Hoctor's Ballet is a composition by George Gershwin for full orchestra written in 1937, originally from the score for Shall We Dance.

Composed by Gershwin specifically for the ballerina Harriet Hoctor, the piece 10-minute piece features string glissandos, rapid shifts in key, and the most extensive parts are written for the harp. It consists of a dramatic introduction followed by a fast waltz, a stately procession, an extended pas de deux, and a climactic reprise (also noted in some books as a separate "Shall We Dance", "Masks" or "Finale and Coda" scene.)

This is the only published music from the Shall We Dance score available besides the Walking the Dog sequence, and is significant as the last long composition written by Gershwin for the symphony orchestra.

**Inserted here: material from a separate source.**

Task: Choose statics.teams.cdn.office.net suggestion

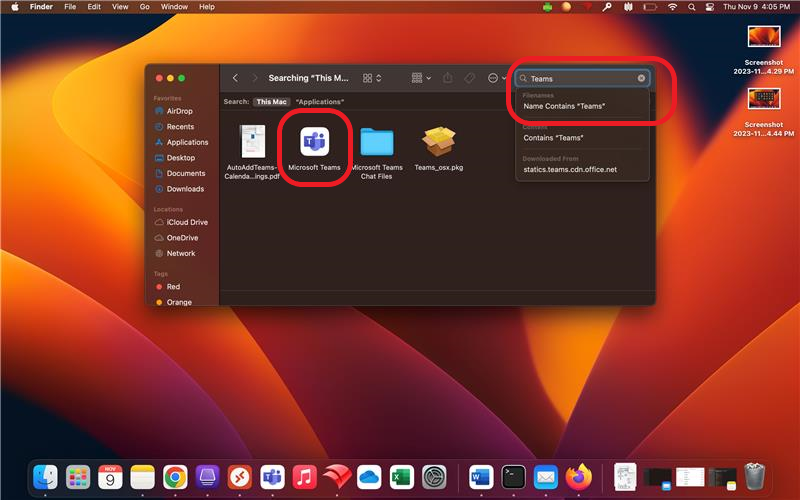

The premiere live concert performance of Hoctor's Ballet took place on July 28, 2007 at the Severance Hall Pavilion in Cleveland, Ohio, with Loras John Schissel conducting the Blossom Festival Orchestra.

==Preservation status==
On September 22, 2013 it was announced that a musicological critical edition of the full orchestral score will be eventually released. The Gershwin family, working in conjunction with the Library of Congress and the University of Michigan, are working to make scores available to the public that represent Gershwin's true intent. The entire Gershwin project may take 30 to 40 years to complete, and it is unclear when the score to Shall We Dance (which includes Hoctor's Ballet) will be released.

- See specifically Gershwin: A New Critical Biography, by Edward Jablonski (1998) pg. 300-304 and Gershwin: His Life and Work, by Howard Pollack (2006) pg. 671 for specific discussions on the genesis of this piece.